**What you should do**
Every line in the data below from the one containing "You are a computer-use agent." down to the one containing "Instruction: Click the 価格 ¥ 455 price row", both included, must be retyped exactly; no other line is to appear.

Data Start Marker

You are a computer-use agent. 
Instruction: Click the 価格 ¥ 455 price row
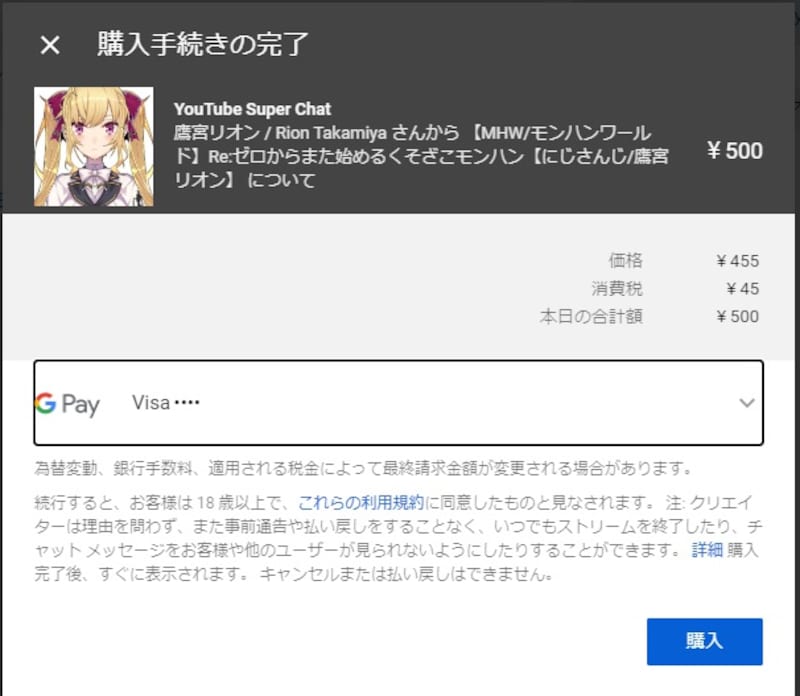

Data End Marker
Data Start Marker

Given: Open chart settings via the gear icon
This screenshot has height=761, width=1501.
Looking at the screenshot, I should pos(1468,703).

Data End Marker

**Task response**
You are a computer-use agent. 
Instruction: Click the 価格 ¥ 455 price row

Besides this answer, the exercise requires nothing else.